**INSTRUCTION**
Copy out all of the records below, swapping every occurrence of "GUI agent" for "interface agent" and leaving everything else unchanged.

━━━━━ PROVIDED INFORMATION ━━━━━

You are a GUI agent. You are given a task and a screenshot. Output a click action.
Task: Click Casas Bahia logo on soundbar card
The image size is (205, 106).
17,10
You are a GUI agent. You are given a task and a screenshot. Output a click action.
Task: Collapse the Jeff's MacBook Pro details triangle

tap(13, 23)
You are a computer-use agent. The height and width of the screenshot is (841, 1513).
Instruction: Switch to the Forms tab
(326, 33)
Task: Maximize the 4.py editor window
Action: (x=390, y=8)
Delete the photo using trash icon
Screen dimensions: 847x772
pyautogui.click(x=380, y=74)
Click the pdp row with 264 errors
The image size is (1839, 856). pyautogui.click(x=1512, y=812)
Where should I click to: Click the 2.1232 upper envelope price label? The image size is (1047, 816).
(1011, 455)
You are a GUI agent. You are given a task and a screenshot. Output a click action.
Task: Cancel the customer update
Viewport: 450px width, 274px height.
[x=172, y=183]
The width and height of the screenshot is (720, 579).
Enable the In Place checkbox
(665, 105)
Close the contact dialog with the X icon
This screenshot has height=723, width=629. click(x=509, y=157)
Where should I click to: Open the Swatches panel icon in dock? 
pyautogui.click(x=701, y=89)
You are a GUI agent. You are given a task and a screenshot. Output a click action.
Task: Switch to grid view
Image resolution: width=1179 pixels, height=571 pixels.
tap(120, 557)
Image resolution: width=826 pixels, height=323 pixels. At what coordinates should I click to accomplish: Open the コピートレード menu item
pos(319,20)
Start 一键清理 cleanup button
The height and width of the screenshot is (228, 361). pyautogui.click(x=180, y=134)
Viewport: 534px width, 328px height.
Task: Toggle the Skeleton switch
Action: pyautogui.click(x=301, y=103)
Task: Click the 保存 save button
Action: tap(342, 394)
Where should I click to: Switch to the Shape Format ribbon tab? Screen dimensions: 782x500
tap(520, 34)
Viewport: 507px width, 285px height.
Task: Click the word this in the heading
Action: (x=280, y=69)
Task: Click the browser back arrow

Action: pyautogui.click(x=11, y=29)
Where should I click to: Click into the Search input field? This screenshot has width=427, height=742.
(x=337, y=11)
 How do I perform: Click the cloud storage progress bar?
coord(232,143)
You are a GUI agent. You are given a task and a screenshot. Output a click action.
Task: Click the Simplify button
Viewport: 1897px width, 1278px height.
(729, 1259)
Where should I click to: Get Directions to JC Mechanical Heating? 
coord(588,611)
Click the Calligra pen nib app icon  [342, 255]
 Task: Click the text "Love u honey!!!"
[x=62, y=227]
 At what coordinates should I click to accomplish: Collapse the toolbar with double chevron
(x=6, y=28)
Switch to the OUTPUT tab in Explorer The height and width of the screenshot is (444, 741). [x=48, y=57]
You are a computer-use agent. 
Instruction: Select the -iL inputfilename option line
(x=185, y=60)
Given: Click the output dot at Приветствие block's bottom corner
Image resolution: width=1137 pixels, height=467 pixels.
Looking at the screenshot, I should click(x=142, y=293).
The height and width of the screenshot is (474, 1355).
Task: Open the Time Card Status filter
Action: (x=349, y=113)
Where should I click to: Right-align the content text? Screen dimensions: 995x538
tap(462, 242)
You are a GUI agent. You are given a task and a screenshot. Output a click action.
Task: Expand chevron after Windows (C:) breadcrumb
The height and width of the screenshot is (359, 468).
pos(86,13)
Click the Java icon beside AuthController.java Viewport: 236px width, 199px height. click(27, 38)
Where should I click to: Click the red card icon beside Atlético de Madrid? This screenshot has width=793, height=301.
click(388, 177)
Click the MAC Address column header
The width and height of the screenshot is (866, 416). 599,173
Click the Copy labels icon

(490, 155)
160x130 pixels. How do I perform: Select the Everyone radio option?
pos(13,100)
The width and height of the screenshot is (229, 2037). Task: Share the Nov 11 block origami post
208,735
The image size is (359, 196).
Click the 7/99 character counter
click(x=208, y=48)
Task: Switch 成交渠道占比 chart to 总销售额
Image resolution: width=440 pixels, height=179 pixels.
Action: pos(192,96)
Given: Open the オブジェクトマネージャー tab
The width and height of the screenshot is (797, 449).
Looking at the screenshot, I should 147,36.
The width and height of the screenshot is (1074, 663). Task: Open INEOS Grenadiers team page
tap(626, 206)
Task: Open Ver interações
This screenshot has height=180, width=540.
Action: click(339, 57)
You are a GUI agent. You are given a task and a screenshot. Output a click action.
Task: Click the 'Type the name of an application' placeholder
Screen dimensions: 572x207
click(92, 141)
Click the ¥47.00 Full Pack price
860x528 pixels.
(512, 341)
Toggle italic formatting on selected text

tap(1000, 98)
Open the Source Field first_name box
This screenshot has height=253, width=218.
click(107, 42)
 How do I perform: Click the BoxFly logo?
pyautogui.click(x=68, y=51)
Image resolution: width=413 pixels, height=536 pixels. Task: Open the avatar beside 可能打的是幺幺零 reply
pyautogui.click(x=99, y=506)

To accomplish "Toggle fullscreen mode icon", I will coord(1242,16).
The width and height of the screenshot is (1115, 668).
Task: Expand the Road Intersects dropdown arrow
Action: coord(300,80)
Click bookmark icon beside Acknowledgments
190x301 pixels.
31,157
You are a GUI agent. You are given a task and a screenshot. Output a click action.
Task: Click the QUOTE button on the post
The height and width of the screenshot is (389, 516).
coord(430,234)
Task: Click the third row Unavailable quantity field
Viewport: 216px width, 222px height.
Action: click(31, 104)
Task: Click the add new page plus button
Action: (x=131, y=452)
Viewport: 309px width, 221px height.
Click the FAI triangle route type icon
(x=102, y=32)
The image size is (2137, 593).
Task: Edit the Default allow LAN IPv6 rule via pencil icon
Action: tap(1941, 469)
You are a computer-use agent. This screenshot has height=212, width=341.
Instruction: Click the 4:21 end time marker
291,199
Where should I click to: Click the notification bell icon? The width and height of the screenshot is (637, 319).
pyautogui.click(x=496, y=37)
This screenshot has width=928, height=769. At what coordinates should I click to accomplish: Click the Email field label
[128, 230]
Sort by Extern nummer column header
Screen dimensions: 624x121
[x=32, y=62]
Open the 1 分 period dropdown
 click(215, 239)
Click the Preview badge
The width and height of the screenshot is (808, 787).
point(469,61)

━━━━━

**RESPONSE TO THE EXERCISE**
You are a interface agent. You are given a task and a screenshot. Output a click action.
Task: Click Casas Bahia logo on soundbar card
The image size is (205, 106).
17,10
You are a interface agent. You are given a task and a screenshot. Output a click action.
Task: Collapse the Jeff's MacBook Pro details triangle

tap(13, 23)
You are a computer-use agent. The height and width of the screenshot is (841, 1513).
Instruction: Switch to the Forms tab
(326, 33)
Task: Maximize the 4.py editor window
Action: (x=390, y=8)
Delete the photo using trash icon
Screen dimensions: 847x772
pyautogui.click(x=380, y=74)
Click the pdp row with 264 errors
The image size is (1839, 856). pyautogui.click(x=1512, y=812)
Where should I click to: Click the 2.1232 upper envelope price label? The image size is (1047, 816).
(1011, 455)
You are a interface agent. You are given a task and a screenshot. Output a click action.
Task: Cancel the customer update
Viewport: 450px width, 274px height.
[x=172, y=183]
The width and height of the screenshot is (720, 579).
Enable the In Place checkbox
(665, 105)
Close the contact dialog with the X icon
This screenshot has height=723, width=629. click(x=509, y=157)
Where should I click to: Open the Swatches panel icon in dock? 
pyautogui.click(x=701, y=89)
You are a interface agent. You are given a task and a screenshot. Output a click action.
Task: Switch to grid view
Image resolution: width=1179 pixels, height=571 pixels.
tap(120, 557)
Image resolution: width=826 pixels, height=323 pixels. At what coordinates should I click to accomplish: Open the コピートレード menu item
pos(319,20)
Start 一键清理 cleanup button
The height and width of the screenshot is (228, 361). pyautogui.click(x=180, y=134)
Viewport: 534px width, 328px height.
Task: Toggle the Skeleton switch
Action: pyautogui.click(x=301, y=103)
Task: Click the 保存 save button
Action: tap(342, 394)
Where should I click to: Switch to the Shape Format ribbon tab? Screen dimensions: 782x500
tap(520, 34)
Viewport: 507px width, 285px height.
Task: Click the word this in the heading
Action: (x=280, y=69)
Task: Click the browser back arrow

Action: pyautogui.click(x=11, y=29)
Where should I click to: Click into the Search input field? This screenshot has width=427, height=742.
(x=337, y=11)
 How do I perform: Click the cloud storage progress bar?
coord(232,143)
You are a interface agent. You are given a task and a screenshot. Output a click action.
Task: Click the Simplify button
Viewport: 1897px width, 1278px height.
(729, 1259)
Where should I click to: Get Directions to JC Mechanical Heating? 
coord(588,611)
Click the Calligra pen nib app icon  [342, 255]
 Task: Click the text "Love u honey!!!"
[x=62, y=227]
 At what coordinates should I click to accomplish: Collapse the toolbar with double chevron
(x=6, y=28)
Switch to the OUTPUT tab in Explorer The height and width of the screenshot is (444, 741). [x=48, y=57]
You are a computer-use agent. 
Instruction: Select the -iL inputfilename option line
(x=185, y=60)
Given: Click the output dot at Приветствие block's bottom corner
Image resolution: width=1137 pixels, height=467 pixels.
Looking at the screenshot, I should click(x=142, y=293).
The height and width of the screenshot is (474, 1355).
Task: Open the Time Card Status filter
Action: (x=349, y=113)
Where should I click to: Right-align the content text? Screen dimensions: 995x538
tap(462, 242)
You are a interface agent. You are given a task and a screenshot. Output a click action.
Task: Expand chevron after Windows (C:) breadcrumb
The height and width of the screenshot is (359, 468).
pos(86,13)
Click the Java icon beside AuthController.java Viewport: 236px width, 199px height. click(27, 38)
Where should I click to: Click the red card icon beside Atlético de Madrid? This screenshot has width=793, height=301.
click(388, 177)
Click the MAC Address column header
The width and height of the screenshot is (866, 416). 599,173
Click the Copy labels icon

(490, 155)
160x130 pixels. How do I perform: Select the Everyone radio option?
pos(13,100)
The width and height of the screenshot is (229, 2037). Task: Share the Nov 11 block origami post
208,735
The image size is (359, 196).
Click the 7/99 character counter
click(x=208, y=48)
Task: Switch 成交渠道占比 chart to 总销售额
Image resolution: width=440 pixels, height=179 pixels.
Action: pos(192,96)
Given: Open the オブジェクトマネージャー tab
The width and height of the screenshot is (797, 449).
Looking at the screenshot, I should 147,36.
The width and height of the screenshot is (1074, 663). Task: Open INEOS Grenadiers team page
tap(626, 206)
Task: Open Ver interações
This screenshot has height=180, width=540.
Action: click(339, 57)
You are a interface agent. You are given a task and a screenshot. Output a click action.
Task: Click the 'Type the name of an application' placeholder
Screen dimensions: 572x207
click(92, 141)
Click the ¥47.00 Full Pack price
860x528 pixels.
(512, 341)
Toggle italic formatting on selected text

tap(1000, 98)
Open the Source Field first_name box
This screenshot has height=253, width=218.
click(107, 42)
 How do I perform: Click the BoxFly logo?
pyautogui.click(x=68, y=51)
Image resolution: width=413 pixels, height=536 pixels. Task: Open the avatar beside 可能打的是幺幺零 reply
pyautogui.click(x=99, y=506)

To accomplish "Toggle fullscreen mode icon", I will coord(1242,16).
The width and height of the screenshot is (1115, 668).
Task: Expand the Road Intersects dropdown arrow
Action: coord(300,80)
Click bookmark icon beside Acknowledgments
190x301 pixels.
31,157
You are a interface agent. You are given a task and a screenshot. Output a click action.
Task: Click the QUOTE button on the post
The height and width of the screenshot is (389, 516).
coord(430,234)
Task: Click the third row Unavailable quantity field
Viewport: 216px width, 222px height.
Action: click(31, 104)
Task: Click the add new page plus button
Action: (x=131, y=452)
Viewport: 309px width, 221px height.
Click the FAI triangle route type icon
(x=102, y=32)
The image size is (2137, 593).
Task: Edit the Default allow LAN IPv6 rule via pencil icon
Action: tap(1941, 469)
You are a computer-use agent. This screenshot has height=212, width=341.
Instruction: Click the 4:21 end time marker
291,199
Where should I click to: Click the notification bell icon? The width and height of the screenshot is (637, 319).
pyautogui.click(x=496, y=37)
This screenshot has width=928, height=769. At what coordinates should I click to accomplish: Click the Email field label
[128, 230]
Sort by Extern nummer column header
Screen dimensions: 624x121
[x=32, y=62]
Open the 1 分 period dropdown
 click(215, 239)
Click the Preview badge
The width and height of the screenshot is (808, 787).
point(469,61)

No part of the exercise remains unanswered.